**SET TASKS**
- a) According to the film review, for what sum does Frank Machin sell himself to the North Country businessmen who run the team?
- b) List every animal that the film review uses in its comparisons.

**READING PASSAGE**
Frank Machin (magnificently played by Richard Harris) must weigh 14 stone. On the football field, he has the power of a tank. His instinct in any situation is to get his head down and push.
You see him first in a Rugby League scrum and then working down the mine in the same fierce stance, chewing gum as though his mouth were a treadmill. He looks as proud as a legendary animal. When his teeth are smashed in a scrum, the stumps are like the broken horns of a bull.
The first time you see him with his landlady, Mrs Hammond (Rachel Roberts), you wonder what on earth the pressure is between them.
There is something about her put-upon Englishwoman’s silences that makes him behave like a pig, and he could boot her for the way she droops over the memory of her dead husband – but at the same time, there is a kind of purity about her withdrawal that somehow consoles him, although he does everything to wreck it.
When he has sold himself for £1,000 to the North Country businessmen who run the team, he puts the cheque in front of her like a dog laying a putrid bone on the pillow.

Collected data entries
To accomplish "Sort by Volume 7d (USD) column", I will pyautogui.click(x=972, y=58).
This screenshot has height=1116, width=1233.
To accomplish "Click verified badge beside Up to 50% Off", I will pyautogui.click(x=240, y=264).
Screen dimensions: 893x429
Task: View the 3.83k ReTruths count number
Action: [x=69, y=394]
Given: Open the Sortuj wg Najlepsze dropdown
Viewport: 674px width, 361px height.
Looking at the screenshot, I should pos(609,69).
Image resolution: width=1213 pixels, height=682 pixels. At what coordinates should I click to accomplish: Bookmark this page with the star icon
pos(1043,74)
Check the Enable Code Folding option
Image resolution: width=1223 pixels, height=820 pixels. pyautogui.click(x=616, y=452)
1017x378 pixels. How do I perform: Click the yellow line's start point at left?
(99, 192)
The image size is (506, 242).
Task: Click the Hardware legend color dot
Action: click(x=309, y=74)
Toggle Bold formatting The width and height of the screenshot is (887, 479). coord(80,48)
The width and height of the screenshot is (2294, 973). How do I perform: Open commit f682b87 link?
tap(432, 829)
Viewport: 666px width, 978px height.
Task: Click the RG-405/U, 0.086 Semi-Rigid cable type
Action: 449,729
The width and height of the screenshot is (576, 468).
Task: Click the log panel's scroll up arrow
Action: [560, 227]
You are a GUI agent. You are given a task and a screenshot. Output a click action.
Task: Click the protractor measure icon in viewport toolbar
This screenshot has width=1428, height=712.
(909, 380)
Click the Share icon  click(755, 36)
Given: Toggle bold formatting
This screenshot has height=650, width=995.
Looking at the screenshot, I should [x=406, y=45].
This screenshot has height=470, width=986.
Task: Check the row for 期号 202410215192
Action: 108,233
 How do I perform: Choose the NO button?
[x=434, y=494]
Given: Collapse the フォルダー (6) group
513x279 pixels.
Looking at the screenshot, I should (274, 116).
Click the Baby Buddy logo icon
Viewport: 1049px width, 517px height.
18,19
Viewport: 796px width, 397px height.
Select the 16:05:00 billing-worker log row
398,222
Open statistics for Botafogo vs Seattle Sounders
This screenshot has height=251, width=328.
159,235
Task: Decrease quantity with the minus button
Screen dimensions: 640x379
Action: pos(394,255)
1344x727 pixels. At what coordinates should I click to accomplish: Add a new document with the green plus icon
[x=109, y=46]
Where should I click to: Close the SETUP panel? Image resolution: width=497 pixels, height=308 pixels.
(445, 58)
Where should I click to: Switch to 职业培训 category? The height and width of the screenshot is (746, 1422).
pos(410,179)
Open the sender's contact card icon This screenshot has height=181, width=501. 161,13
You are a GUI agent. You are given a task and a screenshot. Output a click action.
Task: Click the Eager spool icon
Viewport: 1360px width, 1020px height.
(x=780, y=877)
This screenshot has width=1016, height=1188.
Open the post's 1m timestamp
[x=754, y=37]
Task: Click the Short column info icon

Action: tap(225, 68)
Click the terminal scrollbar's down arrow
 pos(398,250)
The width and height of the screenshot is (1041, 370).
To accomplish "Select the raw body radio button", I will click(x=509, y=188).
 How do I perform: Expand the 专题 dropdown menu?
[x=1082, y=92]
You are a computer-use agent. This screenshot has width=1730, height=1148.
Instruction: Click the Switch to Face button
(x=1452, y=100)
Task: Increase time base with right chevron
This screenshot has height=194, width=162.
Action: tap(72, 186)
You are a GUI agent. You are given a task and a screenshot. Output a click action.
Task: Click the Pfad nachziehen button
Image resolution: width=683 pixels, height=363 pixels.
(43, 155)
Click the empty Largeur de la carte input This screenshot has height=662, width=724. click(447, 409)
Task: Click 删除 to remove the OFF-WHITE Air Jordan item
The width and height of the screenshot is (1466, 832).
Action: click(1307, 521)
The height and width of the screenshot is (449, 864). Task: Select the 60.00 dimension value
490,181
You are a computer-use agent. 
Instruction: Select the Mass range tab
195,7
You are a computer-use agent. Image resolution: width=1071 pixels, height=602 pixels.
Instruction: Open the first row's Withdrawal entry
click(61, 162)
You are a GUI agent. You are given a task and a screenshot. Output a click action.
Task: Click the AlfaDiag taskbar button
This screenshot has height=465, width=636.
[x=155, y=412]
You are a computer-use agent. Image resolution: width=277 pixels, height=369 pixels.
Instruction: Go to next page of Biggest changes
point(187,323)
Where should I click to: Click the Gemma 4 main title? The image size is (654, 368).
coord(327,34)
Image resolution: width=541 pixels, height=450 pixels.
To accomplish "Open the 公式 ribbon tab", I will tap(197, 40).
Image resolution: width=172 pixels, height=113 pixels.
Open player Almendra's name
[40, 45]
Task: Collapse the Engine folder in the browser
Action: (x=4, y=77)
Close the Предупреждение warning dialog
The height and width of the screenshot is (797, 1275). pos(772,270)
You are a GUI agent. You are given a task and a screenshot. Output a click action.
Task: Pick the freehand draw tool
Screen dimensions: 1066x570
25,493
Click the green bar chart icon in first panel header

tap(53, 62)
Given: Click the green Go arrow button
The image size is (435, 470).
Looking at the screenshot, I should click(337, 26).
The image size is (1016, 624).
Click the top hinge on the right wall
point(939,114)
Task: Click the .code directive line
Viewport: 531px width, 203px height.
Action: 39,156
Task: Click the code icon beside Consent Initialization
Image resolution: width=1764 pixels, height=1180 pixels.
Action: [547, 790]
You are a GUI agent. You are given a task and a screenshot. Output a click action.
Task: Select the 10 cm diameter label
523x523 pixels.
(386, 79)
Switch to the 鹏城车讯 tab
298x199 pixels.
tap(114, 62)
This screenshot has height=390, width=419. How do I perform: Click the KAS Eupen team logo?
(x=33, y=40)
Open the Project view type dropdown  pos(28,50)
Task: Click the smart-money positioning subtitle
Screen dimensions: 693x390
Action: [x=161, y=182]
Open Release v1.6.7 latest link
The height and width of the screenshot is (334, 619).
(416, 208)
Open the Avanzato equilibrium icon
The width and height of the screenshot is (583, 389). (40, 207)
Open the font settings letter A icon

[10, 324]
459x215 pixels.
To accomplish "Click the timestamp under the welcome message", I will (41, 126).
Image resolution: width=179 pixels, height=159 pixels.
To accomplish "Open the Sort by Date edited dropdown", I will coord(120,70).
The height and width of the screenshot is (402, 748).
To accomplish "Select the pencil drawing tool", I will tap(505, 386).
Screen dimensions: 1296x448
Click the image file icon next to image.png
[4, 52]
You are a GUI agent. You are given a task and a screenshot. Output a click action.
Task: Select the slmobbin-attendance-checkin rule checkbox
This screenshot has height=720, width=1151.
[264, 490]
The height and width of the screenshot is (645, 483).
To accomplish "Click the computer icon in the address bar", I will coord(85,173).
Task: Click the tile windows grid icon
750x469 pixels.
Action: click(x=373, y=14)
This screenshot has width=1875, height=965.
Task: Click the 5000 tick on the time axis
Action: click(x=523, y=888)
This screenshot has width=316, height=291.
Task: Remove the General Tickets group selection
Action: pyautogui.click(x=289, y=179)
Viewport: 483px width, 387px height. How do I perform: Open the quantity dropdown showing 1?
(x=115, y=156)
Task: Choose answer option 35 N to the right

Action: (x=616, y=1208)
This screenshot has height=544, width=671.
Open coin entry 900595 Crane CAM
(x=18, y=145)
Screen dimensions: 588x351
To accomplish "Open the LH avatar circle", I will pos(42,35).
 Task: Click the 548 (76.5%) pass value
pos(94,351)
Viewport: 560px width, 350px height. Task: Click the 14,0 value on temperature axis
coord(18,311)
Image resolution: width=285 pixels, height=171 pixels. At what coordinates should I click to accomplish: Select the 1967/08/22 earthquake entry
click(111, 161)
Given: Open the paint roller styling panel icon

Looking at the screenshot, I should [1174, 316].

**EXPECTED ANSWERS**
- a) £1,000

- b) a legendary animal, a bull, a pig, a dog